Sea-Change by Jessica Streeting

£11.00

Description

In their ancient London taxi, Jessica Streeting’s family move east, deep into the Norfolk countryside.

It is 1975 and her father, the Reverend Paul Farnham, has a new position at the church of St Agnes, Cawston. Here they find a world populated by people who embody both the old and new ways of rural life. Children of the soil, whose parents have worked it for generations. The musical ones. The clever ones. The artists, accountants, shopkeepers and publicans. Among it all, their vicar played a role for all people. Admired and adored he strove to buoy his congregation week after week, unwittingly mythologising himself as he went.

The hole he left then, when in a moment he was ripped from the community, was huge.

In this epic poem Jessica revisits that place, for the first time addressing the grief she so quickly suppressed in the manner of the age.

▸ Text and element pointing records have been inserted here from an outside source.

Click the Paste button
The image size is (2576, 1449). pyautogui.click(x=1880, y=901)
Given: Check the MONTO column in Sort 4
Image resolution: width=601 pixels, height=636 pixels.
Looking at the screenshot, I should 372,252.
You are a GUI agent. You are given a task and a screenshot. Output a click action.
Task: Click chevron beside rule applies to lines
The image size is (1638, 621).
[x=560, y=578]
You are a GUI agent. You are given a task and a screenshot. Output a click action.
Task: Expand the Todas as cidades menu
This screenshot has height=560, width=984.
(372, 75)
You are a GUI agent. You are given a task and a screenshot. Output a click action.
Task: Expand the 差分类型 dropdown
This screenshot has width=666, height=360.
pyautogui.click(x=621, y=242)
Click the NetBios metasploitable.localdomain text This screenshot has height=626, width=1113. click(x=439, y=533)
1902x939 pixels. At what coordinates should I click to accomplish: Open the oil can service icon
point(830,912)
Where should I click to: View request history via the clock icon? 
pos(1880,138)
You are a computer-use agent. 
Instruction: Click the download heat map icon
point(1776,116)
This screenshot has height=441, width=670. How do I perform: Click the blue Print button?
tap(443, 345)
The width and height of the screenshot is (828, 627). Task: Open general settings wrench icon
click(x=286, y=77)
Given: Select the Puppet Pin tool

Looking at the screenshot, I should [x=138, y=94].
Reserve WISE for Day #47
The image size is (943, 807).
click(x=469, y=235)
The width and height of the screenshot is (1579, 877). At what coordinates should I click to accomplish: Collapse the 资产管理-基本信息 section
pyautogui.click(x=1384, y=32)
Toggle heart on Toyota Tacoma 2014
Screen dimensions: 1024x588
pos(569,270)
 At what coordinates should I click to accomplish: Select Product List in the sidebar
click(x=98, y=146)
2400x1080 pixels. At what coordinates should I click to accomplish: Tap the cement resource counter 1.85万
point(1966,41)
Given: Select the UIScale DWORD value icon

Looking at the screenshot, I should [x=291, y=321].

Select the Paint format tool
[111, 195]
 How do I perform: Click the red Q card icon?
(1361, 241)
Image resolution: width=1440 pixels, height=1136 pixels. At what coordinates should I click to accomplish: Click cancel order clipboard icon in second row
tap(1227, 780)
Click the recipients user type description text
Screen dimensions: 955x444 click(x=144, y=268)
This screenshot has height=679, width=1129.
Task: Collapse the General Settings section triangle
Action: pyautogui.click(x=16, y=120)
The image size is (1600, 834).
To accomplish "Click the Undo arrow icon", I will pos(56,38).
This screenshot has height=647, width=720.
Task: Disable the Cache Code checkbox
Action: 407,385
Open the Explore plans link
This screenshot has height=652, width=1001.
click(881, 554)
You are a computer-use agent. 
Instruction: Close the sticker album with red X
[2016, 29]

She brings to life in heart-breaking clarity a world made by industrious children and their imaginations, until tragedy muted the colours of that golden time.

With a foreword by Stephen Fry – for whom Paul Farnham played an inspirational role – Sea-Change is a book whose potency reminds us not only of the power of shared stories, but also that how they are told can make us all players in their drama.

“Whether evoking a vacant parsonage, an exposed Norfolk horizon, or the void left by traumatic and early loss, a genius of space pervades Sea-change: a poetic memoir of singular poise and poignancy.”
Andrew Rumsey, Caught by the River

“It is a beautiful thing… A lovely book. It is moving and true. I suggest you buy it and read it.”